In the end it was the guy who didn’t want to play then decided he wanted in who prevailed Sunday at the Hero World Challenge.
Bubba Watson is the champion and $1 million winner who almost wasn’t but is.
Watson slopped up the 72nd hole with a bogey but still finished at 25-under at Albany in the Bahamas and that was good enough for a four-shot victory in the tournament hosted by Tiger Woods.
Watson at first declined to play then re-entered when Jason Day withdrew from the field. Watson was able to get passports for both his adopted children.
“I didn’t want a bogey this weekend,” Watson said after he hit a sloppy wedge that missed the green then hit a chubby chip that didn’t make it to the green. He managed to hole a seven-foot putt for bogey and the win. And it was his putter that he credited.
“Putting,” Watson said of his key to victory in the 18-man event. “I thank the engineers at PING.”

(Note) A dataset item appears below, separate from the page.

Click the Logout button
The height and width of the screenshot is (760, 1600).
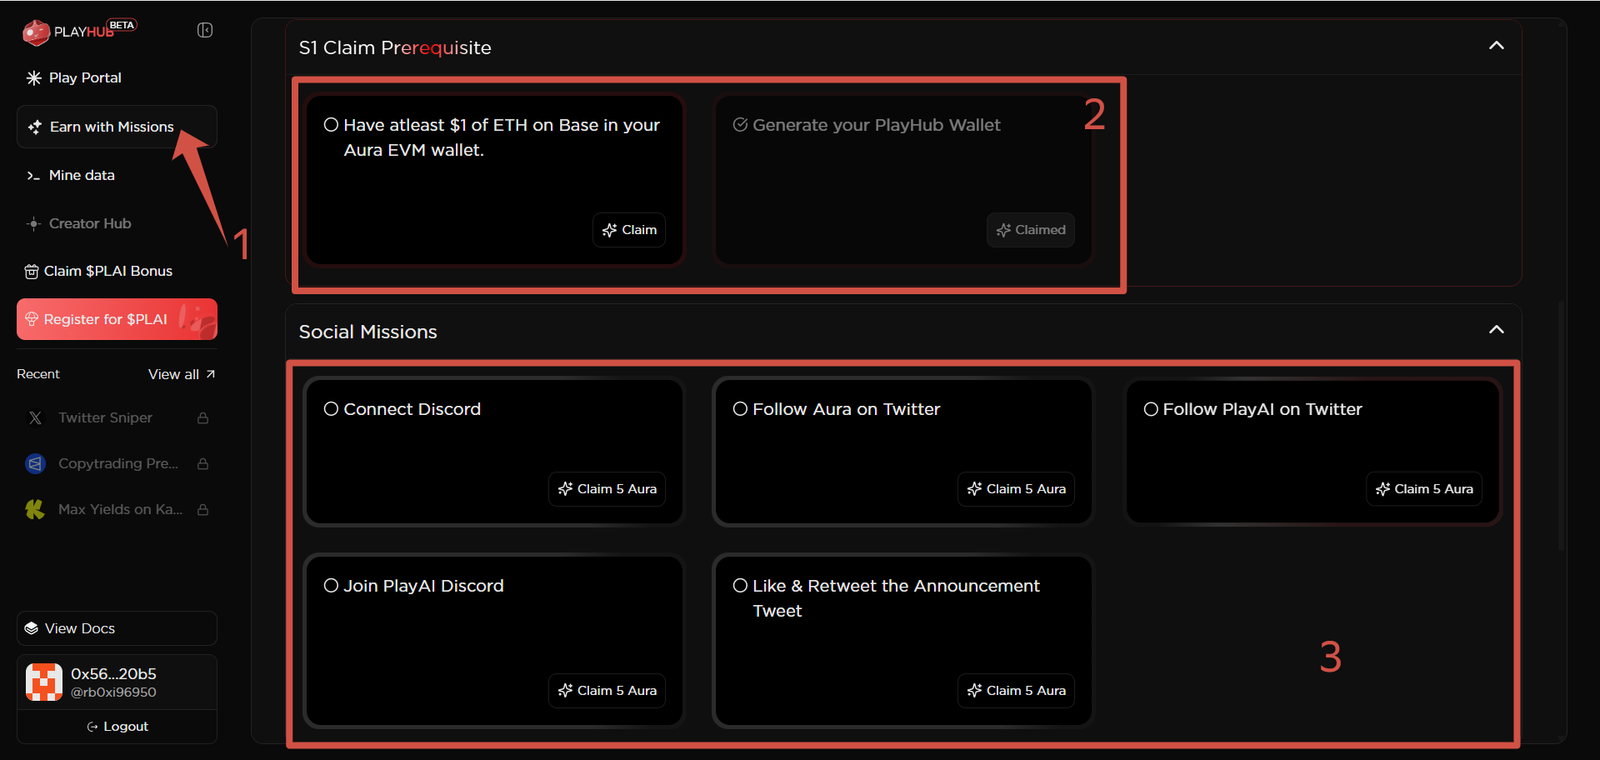(117, 727)
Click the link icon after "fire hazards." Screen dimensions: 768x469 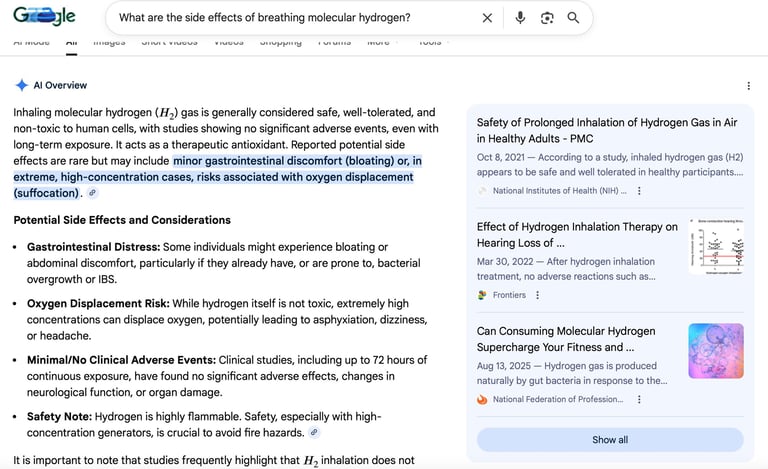(x=314, y=432)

It wasn’t a fair fight on the layout that featured five par fives, giving Watson 20 chances for easy birdies. He played those holes 13-under par for the week.
Before the tournament started he told caddie Teddy Scott: “I don’t know if I can play this course. It’s really, really hard.”
Couldn’t have been that hard because Watson’s bogey cost him a chance to tie Jordan Spieth’s tournament record of 26-under. Patrick Reed holed a 14-foot birdie putt at the 72nd hole to get to 22-under and took solo second.
Rickie Fowler’s 64 jumped him to 21-under and third by himself. Defending champ Spieth shot 67 and finished fourth by himself at 20-under.
Fourteen of the 18 players shot 12-under par or better so it wasn’t as tough as Watson tried to convince everyone early in the week.
This was the last individual event of the PGA Tour’s 2015 calendar season.